> **WHAT YOU NEED TO DO**: Begin at the top of the records below and print each line exactly until the line containing "Given: Click separator" has been printed; any pictures are to be left out.

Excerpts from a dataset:
__________________________________________________

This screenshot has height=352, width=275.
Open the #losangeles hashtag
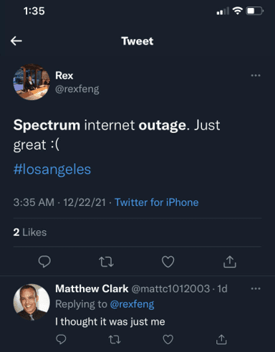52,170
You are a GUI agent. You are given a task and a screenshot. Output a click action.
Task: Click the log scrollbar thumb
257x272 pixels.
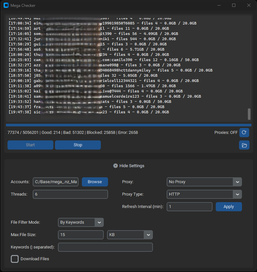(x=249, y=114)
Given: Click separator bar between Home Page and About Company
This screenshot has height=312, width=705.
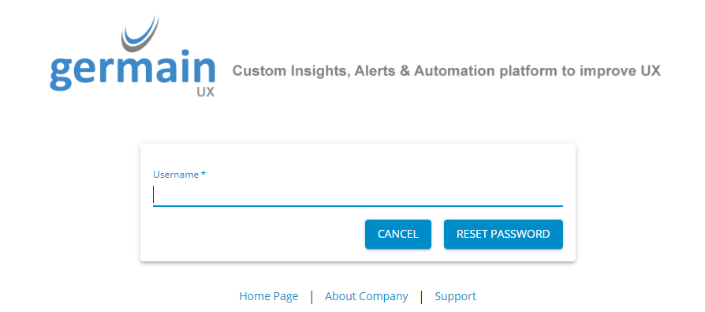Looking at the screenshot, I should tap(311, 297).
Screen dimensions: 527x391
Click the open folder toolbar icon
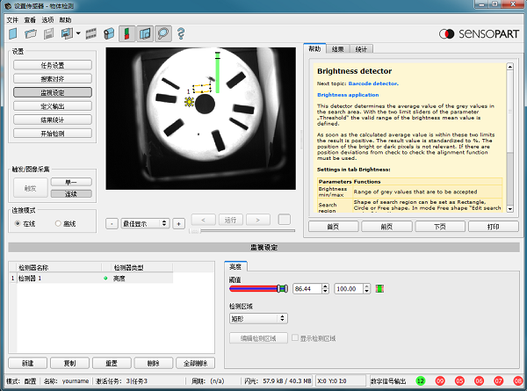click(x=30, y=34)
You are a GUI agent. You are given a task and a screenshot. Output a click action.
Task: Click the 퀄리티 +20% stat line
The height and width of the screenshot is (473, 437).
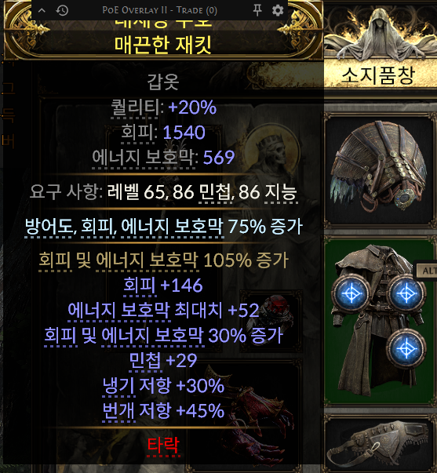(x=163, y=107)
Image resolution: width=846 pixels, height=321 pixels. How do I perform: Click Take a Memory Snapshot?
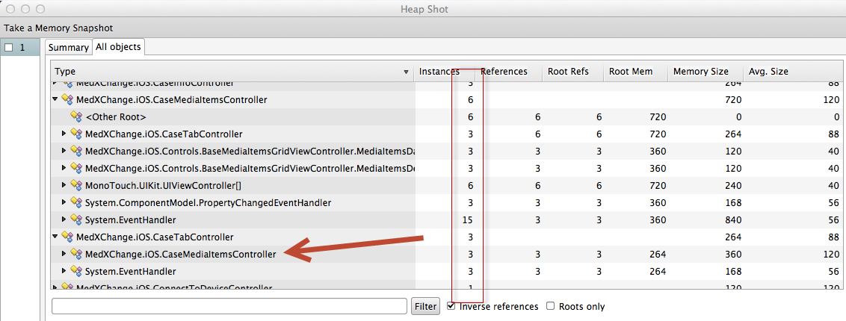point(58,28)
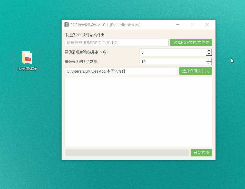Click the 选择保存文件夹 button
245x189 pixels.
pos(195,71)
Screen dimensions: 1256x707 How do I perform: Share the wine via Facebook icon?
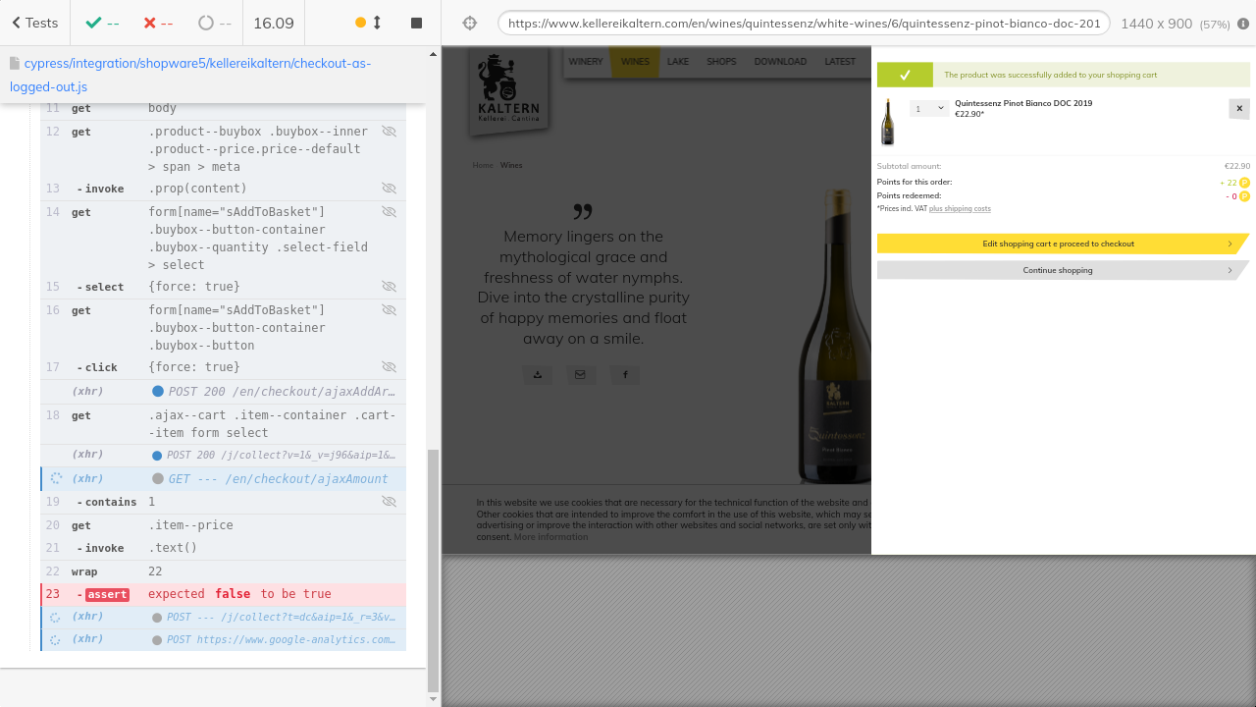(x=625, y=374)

__________________________________________________

> **ANSWER BOX**:
This screenshot has height=352, width=275.
Open the #losangeles hashtag
52,170
You are a GUI agent. You are given a task and a screenshot. Output a click action.
Task: Click the log scrollbar thumb
257x272 pixels.
(x=249, y=114)
Given: Click separator bar between Home Page and About Company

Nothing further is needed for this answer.